MONSEIGNEUR SERGENT,

ÉVÊQUE DE QUIMPER.

 

Monseigneur,

Il y a trois ans à peine, quand Votre Grandeur daignait bénir la première pierre de mon humble maison, mon cœur attendri se rappelait avec une profonde reconnaissance que la main Épiscopale qui répandait l'eau sainte s'était constamment rencontrée sur les divers chemins de ma laborieuse existence pour guider mes pas et encourager mes efforts. Dès lors j'eus la pensée de placer mes principales publications sous le patronage du nom illustre qui avait protégé le modeste éditeur.

Déjà Votre Grandeur m'a permis de lui dédier l'édition des Œuvres complètes de Suarez, le plus grand théologien qu'ait eu l'Église depuis l'ange de l'École, saint Thomas d'Aquin. Le succès de cette entreprise a dépassé mes espérances, et m'a prouvé une fois de plus que la bénédiction du Ciel est attachée à votre nom.

Aujourd'hui je viens offrir à Votre Grandeur les œuvres immortelles du plus beau génie catholique de notre France, et du plus illustre de nos évêques; je viens déposer à vos pieds la première édition authentique de Bossuet.

II

C'est une lamentable histoire, Monseigneur, que celle des mutilations et des surcharges, des suppressions calculées et des perfides additions infligées jusqu'ici à l'œuvre et à la mémoire de l'Aigle de Meaux.
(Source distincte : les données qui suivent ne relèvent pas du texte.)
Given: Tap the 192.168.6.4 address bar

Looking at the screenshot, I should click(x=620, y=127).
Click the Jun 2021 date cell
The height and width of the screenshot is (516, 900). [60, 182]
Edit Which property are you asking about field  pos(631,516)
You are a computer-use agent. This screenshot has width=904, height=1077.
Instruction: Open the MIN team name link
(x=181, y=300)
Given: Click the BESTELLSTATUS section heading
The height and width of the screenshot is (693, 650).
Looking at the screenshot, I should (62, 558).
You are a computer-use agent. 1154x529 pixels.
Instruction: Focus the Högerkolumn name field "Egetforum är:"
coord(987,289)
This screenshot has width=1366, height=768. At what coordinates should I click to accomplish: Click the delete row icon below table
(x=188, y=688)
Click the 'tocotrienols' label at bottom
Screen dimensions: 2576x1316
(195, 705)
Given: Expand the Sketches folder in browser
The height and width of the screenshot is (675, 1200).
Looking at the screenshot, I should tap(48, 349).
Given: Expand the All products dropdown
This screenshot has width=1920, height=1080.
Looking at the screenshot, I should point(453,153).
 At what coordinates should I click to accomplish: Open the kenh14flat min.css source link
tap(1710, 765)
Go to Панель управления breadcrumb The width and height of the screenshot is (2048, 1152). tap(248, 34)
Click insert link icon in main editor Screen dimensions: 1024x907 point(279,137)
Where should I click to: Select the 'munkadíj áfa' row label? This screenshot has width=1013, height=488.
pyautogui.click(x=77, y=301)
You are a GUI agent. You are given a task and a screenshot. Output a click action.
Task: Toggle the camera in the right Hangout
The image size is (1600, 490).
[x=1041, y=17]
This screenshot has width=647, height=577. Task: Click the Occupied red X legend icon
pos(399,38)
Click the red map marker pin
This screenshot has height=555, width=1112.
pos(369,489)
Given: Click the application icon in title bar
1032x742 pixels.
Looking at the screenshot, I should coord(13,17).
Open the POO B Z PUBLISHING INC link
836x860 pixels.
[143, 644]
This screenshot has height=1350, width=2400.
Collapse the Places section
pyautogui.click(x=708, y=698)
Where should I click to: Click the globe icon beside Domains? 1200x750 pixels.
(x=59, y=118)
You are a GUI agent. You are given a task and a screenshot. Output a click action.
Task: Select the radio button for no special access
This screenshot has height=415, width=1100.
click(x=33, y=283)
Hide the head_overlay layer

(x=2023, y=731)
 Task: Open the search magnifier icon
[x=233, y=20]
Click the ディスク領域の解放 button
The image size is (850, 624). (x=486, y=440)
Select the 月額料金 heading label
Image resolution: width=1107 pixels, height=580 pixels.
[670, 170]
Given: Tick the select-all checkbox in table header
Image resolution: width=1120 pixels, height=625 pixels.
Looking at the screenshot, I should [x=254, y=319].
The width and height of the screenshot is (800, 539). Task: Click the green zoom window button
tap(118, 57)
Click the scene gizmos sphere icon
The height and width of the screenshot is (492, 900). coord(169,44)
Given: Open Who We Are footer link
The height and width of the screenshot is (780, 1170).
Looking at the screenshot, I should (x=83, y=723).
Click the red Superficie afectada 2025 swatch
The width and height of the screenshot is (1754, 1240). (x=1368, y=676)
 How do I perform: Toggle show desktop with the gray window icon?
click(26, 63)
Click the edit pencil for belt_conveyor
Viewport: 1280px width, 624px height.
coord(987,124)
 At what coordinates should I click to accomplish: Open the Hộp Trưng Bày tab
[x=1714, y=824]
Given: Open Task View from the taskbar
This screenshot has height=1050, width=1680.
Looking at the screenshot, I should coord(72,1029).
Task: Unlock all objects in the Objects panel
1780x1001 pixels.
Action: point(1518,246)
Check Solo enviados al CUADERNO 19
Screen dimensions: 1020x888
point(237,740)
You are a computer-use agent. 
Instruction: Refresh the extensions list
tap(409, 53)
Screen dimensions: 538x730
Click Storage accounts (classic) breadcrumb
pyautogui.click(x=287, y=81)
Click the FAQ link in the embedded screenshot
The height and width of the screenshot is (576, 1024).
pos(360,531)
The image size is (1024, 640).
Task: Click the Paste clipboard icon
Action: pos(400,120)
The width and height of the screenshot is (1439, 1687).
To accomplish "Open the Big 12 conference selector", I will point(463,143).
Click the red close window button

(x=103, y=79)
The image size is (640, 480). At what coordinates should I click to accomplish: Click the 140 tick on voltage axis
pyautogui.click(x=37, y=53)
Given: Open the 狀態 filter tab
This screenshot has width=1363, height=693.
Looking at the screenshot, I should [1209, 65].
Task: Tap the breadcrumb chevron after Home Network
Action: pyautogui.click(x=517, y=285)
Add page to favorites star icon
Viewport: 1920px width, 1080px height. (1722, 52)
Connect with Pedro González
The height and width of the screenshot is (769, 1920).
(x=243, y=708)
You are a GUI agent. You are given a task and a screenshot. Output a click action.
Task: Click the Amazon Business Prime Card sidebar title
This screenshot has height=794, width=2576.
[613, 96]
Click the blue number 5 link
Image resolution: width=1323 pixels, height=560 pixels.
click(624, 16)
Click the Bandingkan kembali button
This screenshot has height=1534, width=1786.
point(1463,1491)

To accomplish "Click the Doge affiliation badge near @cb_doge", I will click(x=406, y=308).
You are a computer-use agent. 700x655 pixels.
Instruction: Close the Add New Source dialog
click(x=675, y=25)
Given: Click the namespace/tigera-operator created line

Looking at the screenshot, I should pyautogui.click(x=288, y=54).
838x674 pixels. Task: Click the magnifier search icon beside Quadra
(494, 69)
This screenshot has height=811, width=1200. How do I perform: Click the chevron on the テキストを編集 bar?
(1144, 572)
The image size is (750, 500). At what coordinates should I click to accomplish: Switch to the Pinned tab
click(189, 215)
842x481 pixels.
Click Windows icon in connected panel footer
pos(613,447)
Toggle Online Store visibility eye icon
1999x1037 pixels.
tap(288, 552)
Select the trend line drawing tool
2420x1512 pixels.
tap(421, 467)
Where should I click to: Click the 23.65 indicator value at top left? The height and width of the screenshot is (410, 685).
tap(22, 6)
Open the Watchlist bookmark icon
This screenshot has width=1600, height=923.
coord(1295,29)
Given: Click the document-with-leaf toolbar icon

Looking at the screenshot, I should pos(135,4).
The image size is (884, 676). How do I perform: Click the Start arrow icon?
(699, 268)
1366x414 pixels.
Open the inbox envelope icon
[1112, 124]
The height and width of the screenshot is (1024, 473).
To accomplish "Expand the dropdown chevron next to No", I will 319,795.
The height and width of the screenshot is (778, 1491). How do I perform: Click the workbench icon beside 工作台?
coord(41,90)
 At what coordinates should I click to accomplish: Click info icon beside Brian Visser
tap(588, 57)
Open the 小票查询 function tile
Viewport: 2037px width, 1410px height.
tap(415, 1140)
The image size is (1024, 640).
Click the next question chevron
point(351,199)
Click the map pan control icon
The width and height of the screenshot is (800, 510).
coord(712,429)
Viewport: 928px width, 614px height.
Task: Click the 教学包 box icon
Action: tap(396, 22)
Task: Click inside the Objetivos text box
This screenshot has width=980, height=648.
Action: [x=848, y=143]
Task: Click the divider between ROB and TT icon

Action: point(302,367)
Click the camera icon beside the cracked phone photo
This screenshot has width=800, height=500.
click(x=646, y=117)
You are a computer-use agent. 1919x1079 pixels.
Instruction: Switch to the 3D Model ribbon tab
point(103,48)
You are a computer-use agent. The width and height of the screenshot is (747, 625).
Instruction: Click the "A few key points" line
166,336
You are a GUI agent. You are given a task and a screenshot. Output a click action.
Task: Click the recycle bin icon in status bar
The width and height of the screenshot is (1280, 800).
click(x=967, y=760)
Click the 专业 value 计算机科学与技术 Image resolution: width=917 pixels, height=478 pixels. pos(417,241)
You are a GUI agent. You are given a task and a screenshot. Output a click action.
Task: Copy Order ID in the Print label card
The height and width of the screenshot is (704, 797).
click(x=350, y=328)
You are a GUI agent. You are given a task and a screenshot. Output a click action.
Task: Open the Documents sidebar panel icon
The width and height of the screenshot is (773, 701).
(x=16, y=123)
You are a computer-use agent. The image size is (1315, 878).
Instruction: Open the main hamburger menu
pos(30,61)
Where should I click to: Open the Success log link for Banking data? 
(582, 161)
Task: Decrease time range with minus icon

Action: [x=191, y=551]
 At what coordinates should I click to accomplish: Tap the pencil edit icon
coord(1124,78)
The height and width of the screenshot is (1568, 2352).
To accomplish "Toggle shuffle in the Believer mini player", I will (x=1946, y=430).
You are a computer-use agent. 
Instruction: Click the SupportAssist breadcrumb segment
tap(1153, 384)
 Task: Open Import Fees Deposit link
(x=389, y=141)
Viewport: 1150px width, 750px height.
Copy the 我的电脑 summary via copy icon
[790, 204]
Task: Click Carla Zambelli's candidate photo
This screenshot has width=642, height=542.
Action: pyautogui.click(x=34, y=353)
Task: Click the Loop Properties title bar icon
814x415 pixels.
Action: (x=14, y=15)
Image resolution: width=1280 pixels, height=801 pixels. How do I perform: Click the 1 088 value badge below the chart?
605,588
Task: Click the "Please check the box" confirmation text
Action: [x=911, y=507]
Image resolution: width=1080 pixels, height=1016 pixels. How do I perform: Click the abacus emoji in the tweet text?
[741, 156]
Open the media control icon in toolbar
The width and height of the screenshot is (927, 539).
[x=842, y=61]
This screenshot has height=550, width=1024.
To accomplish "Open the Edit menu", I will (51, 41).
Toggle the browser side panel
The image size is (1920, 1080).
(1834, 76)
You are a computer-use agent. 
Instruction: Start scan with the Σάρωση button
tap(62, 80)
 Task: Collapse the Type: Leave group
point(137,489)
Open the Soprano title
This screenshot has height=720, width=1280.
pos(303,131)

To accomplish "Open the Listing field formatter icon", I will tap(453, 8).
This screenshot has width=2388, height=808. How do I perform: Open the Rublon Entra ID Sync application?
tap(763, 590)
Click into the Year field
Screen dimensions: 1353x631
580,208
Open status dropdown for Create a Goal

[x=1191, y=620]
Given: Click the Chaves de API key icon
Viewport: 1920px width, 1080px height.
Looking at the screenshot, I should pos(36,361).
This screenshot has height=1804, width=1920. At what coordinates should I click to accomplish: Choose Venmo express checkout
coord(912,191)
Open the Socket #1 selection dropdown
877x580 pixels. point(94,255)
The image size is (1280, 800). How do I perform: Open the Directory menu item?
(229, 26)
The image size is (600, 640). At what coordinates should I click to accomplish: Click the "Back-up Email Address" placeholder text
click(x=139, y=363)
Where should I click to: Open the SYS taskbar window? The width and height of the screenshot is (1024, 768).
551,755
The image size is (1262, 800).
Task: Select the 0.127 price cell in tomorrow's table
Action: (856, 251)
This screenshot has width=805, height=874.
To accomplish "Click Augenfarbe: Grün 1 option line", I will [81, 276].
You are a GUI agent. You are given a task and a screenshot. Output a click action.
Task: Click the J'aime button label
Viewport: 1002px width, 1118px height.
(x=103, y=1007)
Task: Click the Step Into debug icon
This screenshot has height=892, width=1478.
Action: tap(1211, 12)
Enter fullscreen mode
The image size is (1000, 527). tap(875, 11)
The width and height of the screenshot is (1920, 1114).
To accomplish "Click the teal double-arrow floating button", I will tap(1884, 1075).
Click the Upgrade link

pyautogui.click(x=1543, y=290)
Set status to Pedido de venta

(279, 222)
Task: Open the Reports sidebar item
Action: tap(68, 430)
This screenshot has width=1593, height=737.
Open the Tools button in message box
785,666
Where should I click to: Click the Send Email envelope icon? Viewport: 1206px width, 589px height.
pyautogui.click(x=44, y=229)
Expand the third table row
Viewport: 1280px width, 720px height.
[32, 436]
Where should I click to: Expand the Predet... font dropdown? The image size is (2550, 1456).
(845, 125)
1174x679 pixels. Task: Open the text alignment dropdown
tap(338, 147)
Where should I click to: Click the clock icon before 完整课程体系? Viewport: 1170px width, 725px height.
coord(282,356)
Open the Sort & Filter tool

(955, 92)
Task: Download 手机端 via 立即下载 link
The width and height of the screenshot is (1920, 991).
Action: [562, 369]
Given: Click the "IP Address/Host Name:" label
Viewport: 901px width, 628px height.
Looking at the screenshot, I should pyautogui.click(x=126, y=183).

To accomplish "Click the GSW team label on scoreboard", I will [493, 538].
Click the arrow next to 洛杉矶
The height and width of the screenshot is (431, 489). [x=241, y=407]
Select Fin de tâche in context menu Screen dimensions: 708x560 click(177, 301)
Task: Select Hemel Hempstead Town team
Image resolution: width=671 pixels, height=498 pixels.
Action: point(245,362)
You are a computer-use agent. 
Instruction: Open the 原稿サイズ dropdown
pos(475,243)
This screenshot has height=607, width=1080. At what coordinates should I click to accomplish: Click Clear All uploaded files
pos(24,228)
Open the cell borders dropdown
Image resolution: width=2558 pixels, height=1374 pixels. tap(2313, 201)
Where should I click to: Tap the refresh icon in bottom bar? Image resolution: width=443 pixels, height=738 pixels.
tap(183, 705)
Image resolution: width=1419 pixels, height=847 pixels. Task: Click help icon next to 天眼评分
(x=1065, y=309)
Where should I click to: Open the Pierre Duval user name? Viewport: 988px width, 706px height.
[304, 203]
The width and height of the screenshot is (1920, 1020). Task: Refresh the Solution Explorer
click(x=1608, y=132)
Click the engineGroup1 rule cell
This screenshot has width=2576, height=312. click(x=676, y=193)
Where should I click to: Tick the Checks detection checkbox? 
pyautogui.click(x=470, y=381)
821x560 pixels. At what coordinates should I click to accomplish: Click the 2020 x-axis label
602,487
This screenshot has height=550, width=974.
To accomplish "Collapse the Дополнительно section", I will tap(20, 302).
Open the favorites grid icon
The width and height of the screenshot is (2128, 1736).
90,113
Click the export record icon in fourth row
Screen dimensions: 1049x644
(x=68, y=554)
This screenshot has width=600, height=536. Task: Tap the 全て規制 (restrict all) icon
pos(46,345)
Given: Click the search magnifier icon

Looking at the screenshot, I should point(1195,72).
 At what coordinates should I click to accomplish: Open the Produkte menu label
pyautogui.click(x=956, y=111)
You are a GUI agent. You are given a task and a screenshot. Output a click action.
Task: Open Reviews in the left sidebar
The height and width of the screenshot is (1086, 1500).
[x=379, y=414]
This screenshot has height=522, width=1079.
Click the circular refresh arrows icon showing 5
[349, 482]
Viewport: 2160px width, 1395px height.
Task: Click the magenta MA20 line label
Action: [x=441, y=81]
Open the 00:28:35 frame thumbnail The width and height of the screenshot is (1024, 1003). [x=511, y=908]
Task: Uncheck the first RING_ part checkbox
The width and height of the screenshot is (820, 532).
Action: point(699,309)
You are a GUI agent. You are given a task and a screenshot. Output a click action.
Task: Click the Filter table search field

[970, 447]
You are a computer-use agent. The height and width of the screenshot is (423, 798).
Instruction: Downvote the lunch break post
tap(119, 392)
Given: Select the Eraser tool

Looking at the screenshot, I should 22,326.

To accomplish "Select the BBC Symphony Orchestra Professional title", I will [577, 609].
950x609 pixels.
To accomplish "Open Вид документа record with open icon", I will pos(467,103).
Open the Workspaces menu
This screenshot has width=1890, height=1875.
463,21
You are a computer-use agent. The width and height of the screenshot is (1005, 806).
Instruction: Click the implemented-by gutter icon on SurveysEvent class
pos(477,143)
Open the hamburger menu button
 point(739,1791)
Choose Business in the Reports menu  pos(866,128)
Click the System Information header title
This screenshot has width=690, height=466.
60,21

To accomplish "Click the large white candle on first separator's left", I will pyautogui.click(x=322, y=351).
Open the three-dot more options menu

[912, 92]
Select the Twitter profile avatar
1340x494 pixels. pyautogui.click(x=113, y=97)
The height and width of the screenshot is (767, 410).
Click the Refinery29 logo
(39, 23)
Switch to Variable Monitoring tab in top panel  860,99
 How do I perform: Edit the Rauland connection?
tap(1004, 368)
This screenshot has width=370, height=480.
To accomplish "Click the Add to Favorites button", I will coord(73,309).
Les manuscrits de Bossuet devinrent, après sa mort, la propriété d'un neveu dont le caractère sacré, en retenant sous ma plume toute expression flétrissante ne, saurait pourtant m'empêcher de signaler l'incroyable audace. C'est sa main qui donna à l'Europe, contre des vœux qui devaient être sacrés pour lui, la fameuse Defensio Cleri Gallicani. Depuis 1743 jusqu'à la révolution, la secte de Port-Royal, survivant comme à ses propres ruines, édita seule une portion considérable des manuscrits du grand homme. Alors disparurent pour jamais des cahiers écrits en entier de la main de Bossuet ; un janséniste ardent, Lequeux, abbé de Saint-Yves, les livra aux flammes, en ajoutant à ce crime l'impudence de s'en vanter. Une Lettre aux Religieuses de Port-Royal, échappée par miracle à ce vandalisme de sectaire, et que j'ai le bonheur de publier dans le volume des Œuvres inédites de Bossuet, permettra enfin de venger sa mémoire d'un reproche trop accrédité jusqu'ici, celui d'avoir secrètement favorisé le jansénisme. Les Lettres du grand Évêque ne furent pas mieux traitées. Au moyen d'habiles retranchements et d'additions insidieuses, on défigura la physionomie de l'auteur, et on supprima la partie intime qui aurait révélé dans Bossuet un cœur aussi noble que son génie. Après l'avoir ainsi outragé dans sa doctrine comme évêque, dans sa foi comme chrétien, dans sa correspondance comme homme, il ne restait plus à rabaisser dans Bossuet que sa réputation d'orateur, et à dénaturer cette éloquence qui tint sous le charme les plus grands esprits du siècle de Louis XIV. Cette dernière injure ne lui fut pas épargnée. En 1772, un petit-neveu de Bossuet donnait les sermons de l'illustre orateur aux

III

Bénédictins des Blancs-Manteaux de Paris. Ce don précieux tombait encore aux mains du jansénisme, dont ces religieux étaient alors les plus fougueux partisans. Ils trouvèrent dans ce legs une occasion favorable pour annoncer au public une édition complète des Œuvres de Bossuet : dom Déforis, avec d'autres de ces religieux, fut chargé de la préparer. Jamais on n'associa aux ailes du génie un esprit plus lourd, plus étroit et plus présomptueux. Les Sermons en particulier subirent sa fatale empreinte. On est stupéfait en présence des insipides commentaires , des corrections et des surcharges dans lesquelles le véritable texte de Bossuet se trouve noyé. Substituer une telle plume au burin puissant du maître, cela ressemble à un sacrilège. Ce fut pourtant le travail de dom Déforis qui resta définitif ; il survécut aux révolutions, et s'imposa désormais aux éditions successives des Œuvres de Bossuet, si nombreuses dans toutes les langues.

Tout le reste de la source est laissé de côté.